## Extrait de page:
<<<<

Il m’arrive de travailler toute une journée la même page pour qu’elle ait l’air d’avoir été écrite facilement et donc qu’elle soit lue facilement.

Dans La serpe, il y a différentes temporalités : le temps du meurtre, votre enquête, votre vie avec votre famille, comment êtes-vous parvenu à maintenir le lecteur dans l’histoire si vous-même vous passez d’une période à l’autre ?

P.J. : L’essentiel pour moi est de ne pas sortir du livre et de rester avec le narrateur. Les parenthèses sont un bon moyen de garder le lecteur dans le livre. J’essaye de reproduire à l’écrit ma manière de penser. Quand je marche dans les rues de Périgueux pour cette enquête, je pense à Henri Girard qui marchait au même endroit et en même temps je vois passer des gens donc tout se mélange. Je fonctionne comme ça, il y a des parenthèses dans ma pensée. J’essaye de recréer dans le livre mon regard sur la ville de Périgueux, son histoire, celle d’Henri Girard. Tout se mélange dans ma tête et j’essaye de reproduire cela de la manière la plus équilibrée et fluide possible dans le livre.

Ce type d’écriture crée un lien particulier entre vous et le lecteur, qui découvre chaque nouvel élément de l’enquête en même temps que vous. Quand vous écrivez, imaginez-vous tous les lecteurs qui vous emboîtent le pas lorsque vous  foulez les rues de Périgueux?

P.J. : Sur le moment non, il y a un travail de romancier. En réalité, mon enquête d’une semaine à Périgueux a en fait duré un mois, mes recherches quant à elles, plus d’un an. Une fois que mes recherches sont faites, j’essaye de reconstituer cela, mais c’est un travail de romancier. Cela ne se passe pas comme dans le livre. Quand je conduis, je ne pense pas à mon enquête. Dans un autre de mes romans,  je raconte qu’avec ma femme et mon fils, nous étions pris dans un incendie gigantesque qui a dévasté des dizaines de km de forêt. Nous étions pris en plein milieu, pendant plus de 7 heures on a couru pour échapper aux flammes, on a nagé, grimpé sur des rochers. Une journée de fou où on a cru mourir. Après cela, je me suis dit que j’allais écrire un livre dessus et dans le livre j’ajoute à chaque chapitre des souvenirs de ma vie d’avant. Par exemple, pendant que nous courons je me rappelle du premier jour où j’ai rencontré ma femme. A chaque chapitre je donne des petites scènes de ma vie parisienne d’avant. Cela forme un ensemble qui donne l’impression que lorsque je cours pour échapper aux flammes je pense à des anciens souvenirs. Pour Périgueux c’est pareil, lorsque je suis dans le restaurant chinois je ne pense pas au Château.

>>>>

Extrayez de l'entretien sur La serpe, sans rien y changer, le passage allant de « Dans La serpe, il » jusqu'à « période à l’autre ? ».

## Données fournies:

<<<<

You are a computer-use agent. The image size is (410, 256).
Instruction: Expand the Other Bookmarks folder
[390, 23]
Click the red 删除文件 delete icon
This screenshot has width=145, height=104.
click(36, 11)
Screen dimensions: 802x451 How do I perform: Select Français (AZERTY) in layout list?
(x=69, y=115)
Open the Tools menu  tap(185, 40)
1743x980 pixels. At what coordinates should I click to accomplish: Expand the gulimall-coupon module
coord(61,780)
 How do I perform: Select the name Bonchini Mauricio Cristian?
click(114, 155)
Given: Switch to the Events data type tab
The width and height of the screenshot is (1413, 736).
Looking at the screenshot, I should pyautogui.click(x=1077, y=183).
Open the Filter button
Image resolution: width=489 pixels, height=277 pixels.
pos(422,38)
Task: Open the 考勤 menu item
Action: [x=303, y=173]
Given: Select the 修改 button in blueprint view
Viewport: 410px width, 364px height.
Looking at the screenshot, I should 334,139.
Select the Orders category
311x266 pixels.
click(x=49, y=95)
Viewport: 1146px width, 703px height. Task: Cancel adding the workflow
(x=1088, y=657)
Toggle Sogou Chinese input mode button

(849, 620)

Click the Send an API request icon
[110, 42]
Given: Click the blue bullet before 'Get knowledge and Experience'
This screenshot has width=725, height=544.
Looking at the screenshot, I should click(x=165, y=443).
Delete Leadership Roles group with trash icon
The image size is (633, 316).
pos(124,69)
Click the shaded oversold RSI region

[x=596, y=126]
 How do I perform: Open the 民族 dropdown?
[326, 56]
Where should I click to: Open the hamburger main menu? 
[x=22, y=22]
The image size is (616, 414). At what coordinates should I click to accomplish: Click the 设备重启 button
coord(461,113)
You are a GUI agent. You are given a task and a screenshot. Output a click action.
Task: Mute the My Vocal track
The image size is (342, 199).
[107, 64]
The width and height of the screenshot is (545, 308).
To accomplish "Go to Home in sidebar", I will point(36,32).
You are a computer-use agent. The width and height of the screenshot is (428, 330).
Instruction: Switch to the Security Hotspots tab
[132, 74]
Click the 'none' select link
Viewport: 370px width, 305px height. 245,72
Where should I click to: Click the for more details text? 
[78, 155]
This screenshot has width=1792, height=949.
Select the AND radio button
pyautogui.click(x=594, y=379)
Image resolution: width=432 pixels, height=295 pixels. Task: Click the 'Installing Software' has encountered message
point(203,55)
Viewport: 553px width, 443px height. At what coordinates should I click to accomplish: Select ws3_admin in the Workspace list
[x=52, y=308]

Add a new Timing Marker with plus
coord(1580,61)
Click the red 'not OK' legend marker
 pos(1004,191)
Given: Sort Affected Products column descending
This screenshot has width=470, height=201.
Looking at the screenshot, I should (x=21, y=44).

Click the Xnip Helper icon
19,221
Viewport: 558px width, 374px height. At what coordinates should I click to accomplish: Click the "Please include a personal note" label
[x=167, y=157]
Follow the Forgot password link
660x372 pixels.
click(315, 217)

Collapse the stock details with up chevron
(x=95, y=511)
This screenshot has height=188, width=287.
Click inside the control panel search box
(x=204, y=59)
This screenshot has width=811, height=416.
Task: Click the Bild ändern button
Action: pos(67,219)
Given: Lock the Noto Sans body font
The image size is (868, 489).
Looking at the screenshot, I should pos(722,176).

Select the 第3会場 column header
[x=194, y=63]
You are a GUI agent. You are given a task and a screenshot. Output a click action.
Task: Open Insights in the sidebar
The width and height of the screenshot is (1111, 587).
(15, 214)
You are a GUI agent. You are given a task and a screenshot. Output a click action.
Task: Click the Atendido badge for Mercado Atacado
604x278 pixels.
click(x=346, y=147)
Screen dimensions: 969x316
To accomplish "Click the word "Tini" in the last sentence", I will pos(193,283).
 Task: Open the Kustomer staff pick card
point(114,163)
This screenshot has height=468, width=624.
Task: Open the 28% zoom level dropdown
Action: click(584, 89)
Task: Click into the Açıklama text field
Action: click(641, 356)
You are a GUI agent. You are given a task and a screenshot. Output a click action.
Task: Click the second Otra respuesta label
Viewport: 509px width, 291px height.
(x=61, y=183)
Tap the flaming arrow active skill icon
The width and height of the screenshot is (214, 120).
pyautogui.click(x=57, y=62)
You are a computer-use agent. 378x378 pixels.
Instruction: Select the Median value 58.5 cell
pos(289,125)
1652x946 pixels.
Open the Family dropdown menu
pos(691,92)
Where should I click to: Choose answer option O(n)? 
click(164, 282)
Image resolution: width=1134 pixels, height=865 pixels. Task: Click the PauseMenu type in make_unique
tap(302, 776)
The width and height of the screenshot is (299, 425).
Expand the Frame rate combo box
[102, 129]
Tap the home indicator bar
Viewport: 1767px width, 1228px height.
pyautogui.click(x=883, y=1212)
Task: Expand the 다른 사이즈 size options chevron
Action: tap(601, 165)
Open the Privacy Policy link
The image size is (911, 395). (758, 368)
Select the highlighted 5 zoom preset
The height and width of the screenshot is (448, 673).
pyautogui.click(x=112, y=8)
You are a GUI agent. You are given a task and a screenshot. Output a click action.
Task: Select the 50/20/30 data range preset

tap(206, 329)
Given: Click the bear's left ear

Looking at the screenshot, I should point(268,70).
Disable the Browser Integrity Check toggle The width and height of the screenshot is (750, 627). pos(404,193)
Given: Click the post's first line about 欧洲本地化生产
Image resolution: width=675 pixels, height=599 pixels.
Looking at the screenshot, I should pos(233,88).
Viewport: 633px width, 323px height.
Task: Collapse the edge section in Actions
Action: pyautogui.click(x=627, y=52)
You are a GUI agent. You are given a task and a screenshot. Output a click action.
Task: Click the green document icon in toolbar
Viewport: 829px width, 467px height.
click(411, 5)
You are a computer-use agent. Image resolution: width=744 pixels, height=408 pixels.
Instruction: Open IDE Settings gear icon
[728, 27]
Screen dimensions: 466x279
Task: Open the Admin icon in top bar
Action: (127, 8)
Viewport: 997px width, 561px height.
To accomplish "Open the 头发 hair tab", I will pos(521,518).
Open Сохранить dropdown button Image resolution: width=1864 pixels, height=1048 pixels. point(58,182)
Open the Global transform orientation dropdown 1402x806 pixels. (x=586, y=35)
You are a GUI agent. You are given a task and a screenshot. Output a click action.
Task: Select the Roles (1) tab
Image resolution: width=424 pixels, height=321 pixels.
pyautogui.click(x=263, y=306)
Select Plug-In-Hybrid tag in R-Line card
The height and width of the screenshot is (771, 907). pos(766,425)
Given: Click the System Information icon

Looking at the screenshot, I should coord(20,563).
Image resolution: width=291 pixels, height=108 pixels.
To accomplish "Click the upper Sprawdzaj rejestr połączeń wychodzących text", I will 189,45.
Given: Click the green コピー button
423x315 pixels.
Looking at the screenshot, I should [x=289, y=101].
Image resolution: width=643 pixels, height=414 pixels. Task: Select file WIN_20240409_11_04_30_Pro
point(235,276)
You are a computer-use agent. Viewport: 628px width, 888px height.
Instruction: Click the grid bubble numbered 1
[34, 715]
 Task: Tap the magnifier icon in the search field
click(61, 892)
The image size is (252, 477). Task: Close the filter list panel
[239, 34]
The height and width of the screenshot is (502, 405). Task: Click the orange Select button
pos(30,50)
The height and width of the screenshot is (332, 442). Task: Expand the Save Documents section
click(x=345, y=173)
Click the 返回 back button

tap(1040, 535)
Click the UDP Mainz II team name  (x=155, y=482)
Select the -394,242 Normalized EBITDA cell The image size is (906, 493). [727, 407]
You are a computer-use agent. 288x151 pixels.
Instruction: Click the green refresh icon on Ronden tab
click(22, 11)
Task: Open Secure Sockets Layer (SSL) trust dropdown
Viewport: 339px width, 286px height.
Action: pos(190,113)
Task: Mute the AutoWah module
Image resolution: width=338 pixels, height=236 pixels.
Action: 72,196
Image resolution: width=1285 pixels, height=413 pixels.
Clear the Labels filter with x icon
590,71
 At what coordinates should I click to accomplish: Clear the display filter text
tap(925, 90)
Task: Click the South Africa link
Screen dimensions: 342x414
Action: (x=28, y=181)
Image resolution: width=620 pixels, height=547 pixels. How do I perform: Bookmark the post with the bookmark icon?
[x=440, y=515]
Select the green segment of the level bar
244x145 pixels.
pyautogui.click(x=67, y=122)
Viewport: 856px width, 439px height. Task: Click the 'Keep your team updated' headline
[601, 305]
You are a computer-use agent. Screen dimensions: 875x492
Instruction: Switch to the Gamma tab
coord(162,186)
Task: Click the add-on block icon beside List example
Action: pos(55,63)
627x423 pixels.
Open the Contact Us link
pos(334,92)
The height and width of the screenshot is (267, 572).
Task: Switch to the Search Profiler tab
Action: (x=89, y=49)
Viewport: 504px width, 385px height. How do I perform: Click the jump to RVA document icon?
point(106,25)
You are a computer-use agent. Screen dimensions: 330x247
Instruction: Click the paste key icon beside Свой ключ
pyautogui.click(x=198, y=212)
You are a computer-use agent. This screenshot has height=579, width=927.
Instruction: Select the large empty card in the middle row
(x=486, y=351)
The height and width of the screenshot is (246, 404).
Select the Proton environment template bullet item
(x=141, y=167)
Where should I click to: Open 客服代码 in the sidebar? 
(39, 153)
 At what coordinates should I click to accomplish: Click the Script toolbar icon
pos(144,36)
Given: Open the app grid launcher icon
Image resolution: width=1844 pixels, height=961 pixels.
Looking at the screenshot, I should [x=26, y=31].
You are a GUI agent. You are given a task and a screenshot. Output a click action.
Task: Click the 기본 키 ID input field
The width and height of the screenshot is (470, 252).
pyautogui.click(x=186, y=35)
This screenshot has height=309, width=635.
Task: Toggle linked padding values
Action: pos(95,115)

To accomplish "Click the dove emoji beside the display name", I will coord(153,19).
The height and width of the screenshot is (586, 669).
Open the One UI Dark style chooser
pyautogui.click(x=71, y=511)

>>>>

## Réponse:
Dans La serpe, il y a différentes temporalités : le temps du meurtre, votre enquête, votre vie avec votre famille, comment êtes-vous parvenu à maintenir le lecteur dans l’histoire si vous-même vous passez d’une période à l’autre ?